… you just have to do your research!
A while ago I posted that your standard sourcing solution doesn’t work for direct (because it doesn’t, and, relatively speaking, very few sourcing solutions do work for direct), and one of the comments I received implied that it doesn’t even work for indirect. And while some of the solutions out there are so minimal / antiquated / poorly designed, it can be considered a fair question (as there are certainly a number of solutions that would never make a recommendation list by the doctor under any circumstance), the reality is that there are lots of solutions that work well for indirect sourcing.
Now, if you are thinking about a best-in-class 7-step sourcing process, then it’s true you might just need on the supplier side:
- one module for supplier discovery
- one for extensive supplier qualification from a 360-degree risk, compliance, sustainability, quality, service, etc. perspective
- one for supplier onboarding and communications
- one for supplier performance management and development
As well as a sourcing platform that supports:
- multiple RFX Formats
- fluid multi-round events
- strategic sourcing decision optimization so you understand baselines, the cost of business rules, etc.

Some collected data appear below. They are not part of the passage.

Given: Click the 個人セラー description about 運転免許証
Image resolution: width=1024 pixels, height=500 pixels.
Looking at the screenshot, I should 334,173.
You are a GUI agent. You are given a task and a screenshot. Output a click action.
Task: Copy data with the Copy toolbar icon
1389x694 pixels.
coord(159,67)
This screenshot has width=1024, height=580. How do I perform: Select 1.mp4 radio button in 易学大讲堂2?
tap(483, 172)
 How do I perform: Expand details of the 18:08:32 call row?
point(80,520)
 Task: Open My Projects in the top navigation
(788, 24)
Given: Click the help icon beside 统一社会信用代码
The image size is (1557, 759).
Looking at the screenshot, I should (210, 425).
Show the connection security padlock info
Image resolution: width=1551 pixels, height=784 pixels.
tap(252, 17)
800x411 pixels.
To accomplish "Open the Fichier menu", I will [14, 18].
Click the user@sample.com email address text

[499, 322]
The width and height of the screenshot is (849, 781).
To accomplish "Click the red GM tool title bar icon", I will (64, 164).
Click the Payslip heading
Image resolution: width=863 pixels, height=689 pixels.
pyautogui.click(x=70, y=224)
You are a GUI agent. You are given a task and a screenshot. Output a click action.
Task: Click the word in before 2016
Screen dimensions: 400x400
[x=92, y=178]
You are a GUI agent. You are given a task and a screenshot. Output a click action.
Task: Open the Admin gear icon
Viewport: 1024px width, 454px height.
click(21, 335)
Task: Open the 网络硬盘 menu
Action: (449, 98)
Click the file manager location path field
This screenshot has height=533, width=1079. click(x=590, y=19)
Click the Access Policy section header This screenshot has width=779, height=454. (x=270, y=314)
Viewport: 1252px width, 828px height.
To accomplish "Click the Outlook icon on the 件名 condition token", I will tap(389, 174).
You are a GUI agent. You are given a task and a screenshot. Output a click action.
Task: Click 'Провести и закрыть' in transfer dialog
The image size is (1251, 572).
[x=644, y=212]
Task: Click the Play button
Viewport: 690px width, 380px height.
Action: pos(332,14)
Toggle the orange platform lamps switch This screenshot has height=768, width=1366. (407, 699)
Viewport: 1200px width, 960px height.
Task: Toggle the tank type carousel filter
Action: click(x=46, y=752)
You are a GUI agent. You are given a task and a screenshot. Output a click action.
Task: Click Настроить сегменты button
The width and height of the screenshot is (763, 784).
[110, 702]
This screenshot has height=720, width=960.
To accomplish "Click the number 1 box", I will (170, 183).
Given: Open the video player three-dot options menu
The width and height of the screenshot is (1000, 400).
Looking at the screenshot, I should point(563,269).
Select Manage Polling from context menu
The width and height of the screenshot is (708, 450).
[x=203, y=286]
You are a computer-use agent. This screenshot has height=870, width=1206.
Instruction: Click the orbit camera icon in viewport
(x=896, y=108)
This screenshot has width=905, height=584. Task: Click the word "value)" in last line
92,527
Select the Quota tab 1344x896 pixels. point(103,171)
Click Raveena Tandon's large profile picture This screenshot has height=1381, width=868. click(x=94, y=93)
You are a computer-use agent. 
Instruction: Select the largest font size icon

And possibly a separate best-in-class analytics solution that:
- lets you dig deep into costs, trends, and outliers
And then an “orchestration” platform that
- helps you integrate them all so that all data is available in all platforms all of the time
So while you could need as many modules as steps, they exist, and you can build a fantastic solution for your organization and process and get great results. Just don’t expect it from an average suite (that won’t be BiC across the board, will only be tailored for large enterprise, and may only be super appropriate for certain industries). The sheer number of companies in this space (see the Mega Map) means that the odds of you not being able to put together a good solution are small (although it also means that the workload of finding those solutions is quite large, as it takes work to weed through 666 solutions, which is a number that is ruining Procurement, as Joël Collin-Demers indicates).
The lack of solutions for indirect is not the problem, the lack of solutions that not only allows, but can be configured, to enforce a good process is!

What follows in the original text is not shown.